■ TEXT PASSAGE

▬▬▬

Wednesday, July 17, 2013

What Mythic Madness is This?

(This post is from The Monster's Daughter and Company, my public Facebook page.) 

People often ask me what kind of novels I write. I am always stumped by this question because my books don't fit into any one category. Although I've always thought this kind of eclecticism was a strength, publishers and some readers have not been thrilled: Why can’t I pick a category and stick to it? I am a librarian, too, and some librarians categorize work for a living, and the rest of us abide by those categories. It helps us find things more quickly when we need them. But I’m not fond of labels or categories for fiction. They are too confining.

Some critics and readers have called my work mythic fiction. I love this definition that Charles de Lint and/or Terri Windling came up with to describe a certain kind of speculative fiction—and I'm gratified that Coyote Cowgirl makes the list of 100 fine Mythic Novels by 100 fine authors at the Journal of Mythic Arts. Even my "straight" novels (like Swans in Winter, Jewelweed Station, Whackadoodle Times, and Broken Moon) are informed by the mythic. 

When pressed, I will say that my work is mythic fiction or what I call American magical realism. The quintessential magical realist novels are those Latin American tales where the mysterious and unexplained are a part of everyday life. When I wrote The Jigsaw Woman my intention was to write a novel in the genre of American Magical Realism even though such a genre didn’t exist. For me, an American Magical Realist tale would be inherently “American” in a way that wasn’t always explainable, although I suspected technology would often be the linchpin in these tales—even if only ephemerally so, if that’s possible. And the mysterious would come from the ground up, from the flora, fauna, and stories of the people of the Americas.

▬▬▬

■ ENTRIES SHOWN
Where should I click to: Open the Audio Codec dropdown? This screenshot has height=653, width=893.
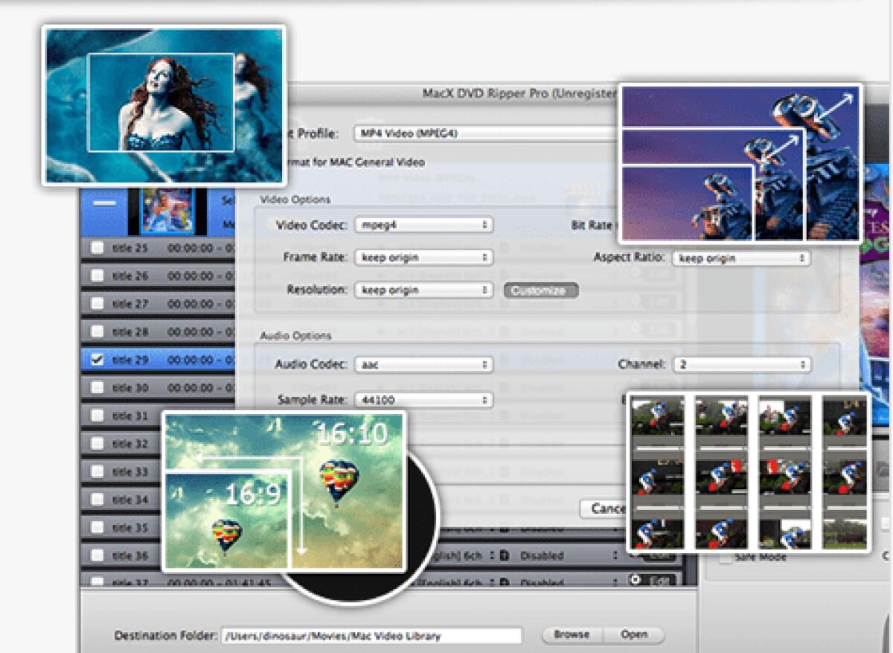(x=424, y=365)
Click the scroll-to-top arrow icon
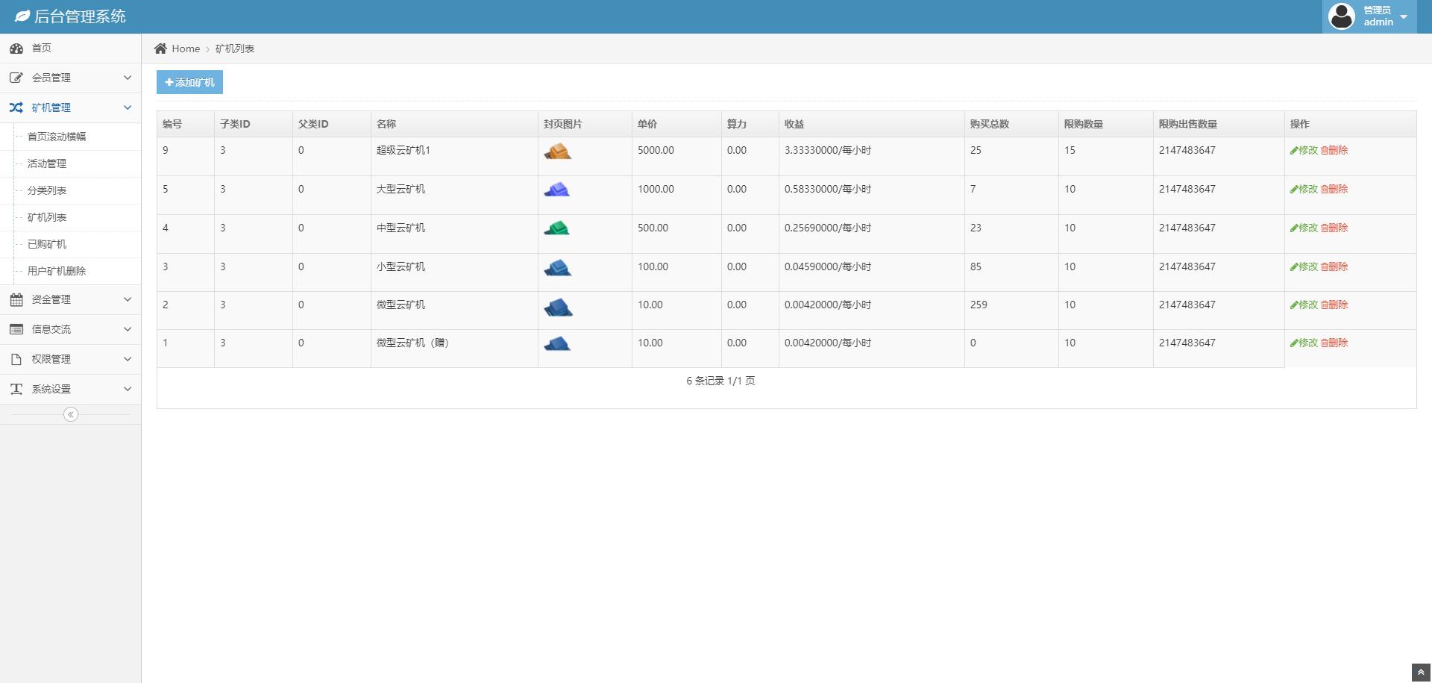The image size is (1432, 683). click(1421, 673)
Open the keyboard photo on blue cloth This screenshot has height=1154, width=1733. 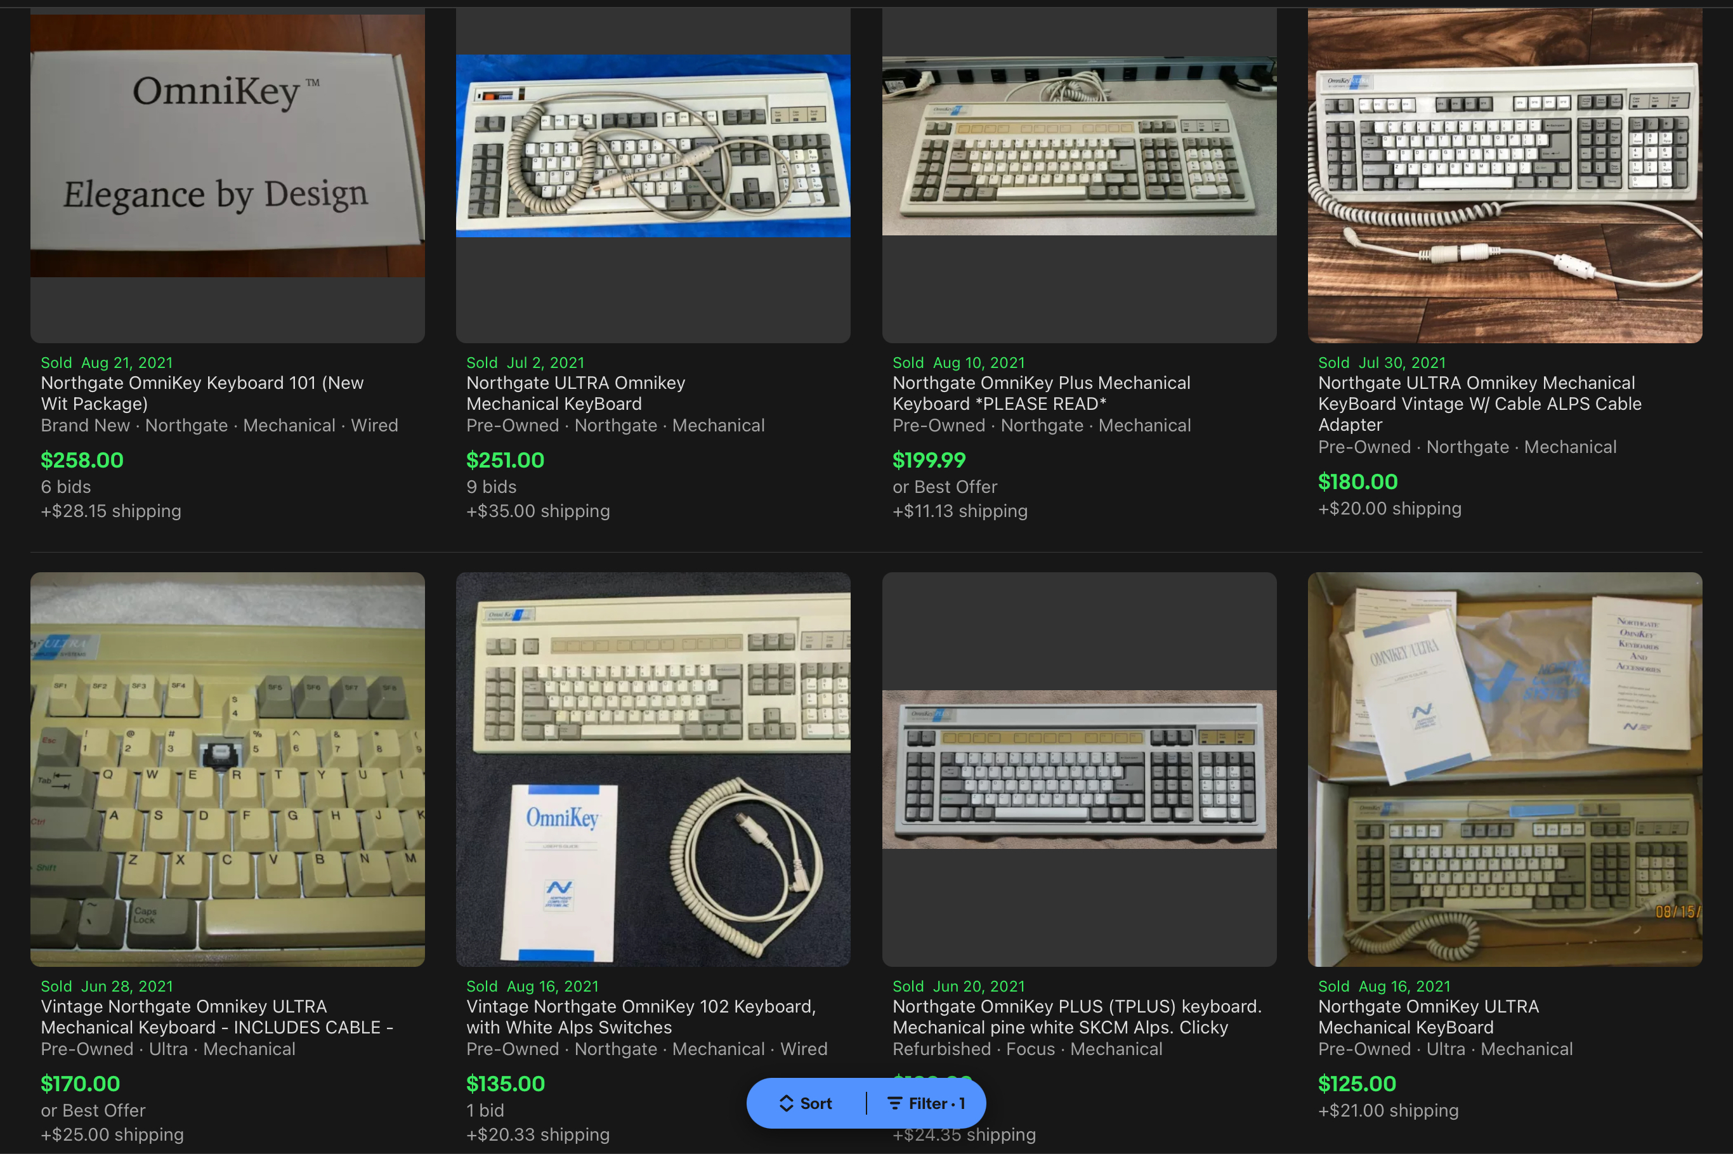pos(653,175)
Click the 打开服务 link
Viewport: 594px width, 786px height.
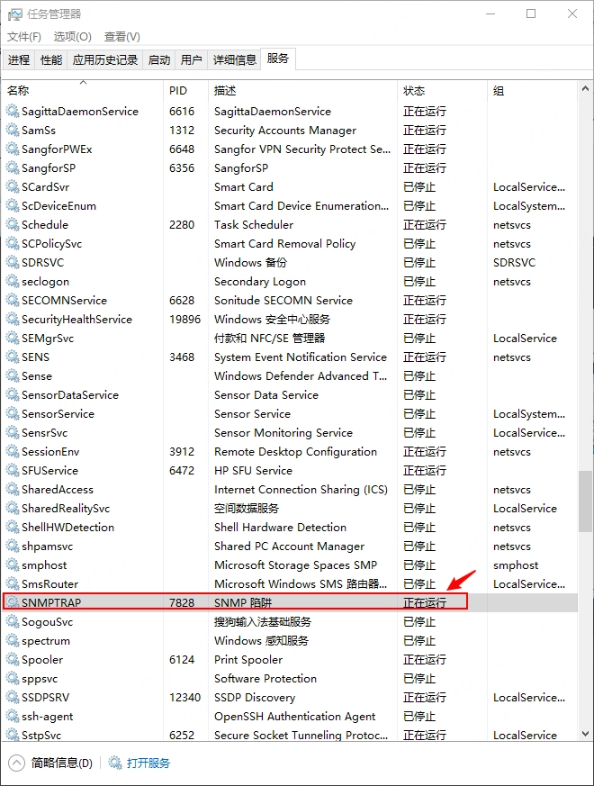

▬▬▬

■ EXERCISE
In the post on mythic fiction, why is the author stumped when people ask what kind of novels they write? Answer in one to three sentences. Rely only on the text, not the listing.

■ WRITTEN RESPONSE
The author is stumped because their books don't fit into any one category.